***** Selected extract *****

The Perl Toolchain Summit needs more sponsors. If your company depends on Perl, please support this very important event.

NAME

Data::Range::Compare - Find gaps & intersections in lists of ranges

SYNOPSIS

  use Data::Range::Compare qw(HELPER_CB);

  my %helper=HELPER_CB;

  my @tom;
  my @harry;
  my @sally;

  push @tom,Data::Range::Compare->new(\%helper,0,1);
  push @tom,Data::Range::Compare->new(\%helper,3,7);

  push @harry,Data::Range::Compare->new(\%helper,9,11);

  push @sally,Data::Range::Compare->new(\%helper,6,7);

  my @cmp=(\@tom,\@harry,\@sally);

  my $sub=Data::Range::Compare->range_compare(\%helper,\@cmp);
  while(my @row=$sub->()) {
    my $common_range=
      Data::Range::Compare->get_common_range(\%helper,\@row);
    print "Common Range: $common_range\n";
    my ($tom,$harry,$sally)=@row;
    print "tom:   $tom\n";
    print "harry: $harry\n";
    print "sally: $sally\n";
  }

DESCRIPTION

This package provides a universal framework for calculating the intersections and gaps in/of 2 dimensional ranges.

Getting Started

In order to use this package on your data, you will need to create 3 subroutines to handle computations of your data.

  • Compare start and end values

    Objects that make up the start and end of your range can be made up of any object in PERL that can be represented in a scalar context.

    Lets say we want to compute the intersection of the following numeric ranges.

      Example:
    
        Range list a:
    
         1) 1 to 2
         2) 2 to 3
    
        Range list b:
    
         1) 0 to 1
         2) 2 to 7
    
        So lets create our subroutine to compare values.
    
        sub compare_two_values ($$)
        {
           my ($value_a,$value_b)=@_;
           return $value_a <=> $value_b;
        }
    
    
        This subroutine will safely compare the start and or 
        end values of our ranges.

    But what happens if we want to compare ranges that are represented by letters of the alphabet?

      Example:
    
        Range list a:
    
         1) b to c
         2) c to d
    
        Range list b:
    
         1) a to b
         2) c to h
    
       So lets create a subroutine that can compare the start and end 
       values of our ranges.
    
        sub compare_two_values ($$)
        {
           my ($value_a,$value_b)=@_;
           return $value_a cmp $value_b;
        }
    
        Note: This subroutine is slightly different than our original 
        subroutine as we have swapped out the "<=>" operator for the 
        "cmp" operator.  This subroutine will now safely compare the 
        start and end value of our ranges.

***** Supplied entries *****

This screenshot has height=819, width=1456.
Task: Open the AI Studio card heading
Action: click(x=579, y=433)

*****
***** Supplied entries *****

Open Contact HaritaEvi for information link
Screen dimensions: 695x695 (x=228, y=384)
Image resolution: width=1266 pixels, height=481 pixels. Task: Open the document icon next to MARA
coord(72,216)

*****

**Work to be completed**
In the Data::Range::Compare page, find the example that uses letters of the alphabet and list every range it gives, grouped by range list.

**Exercise result**
Range list a:
- b to c
- c to d

Range list b:
- a to b
- c to h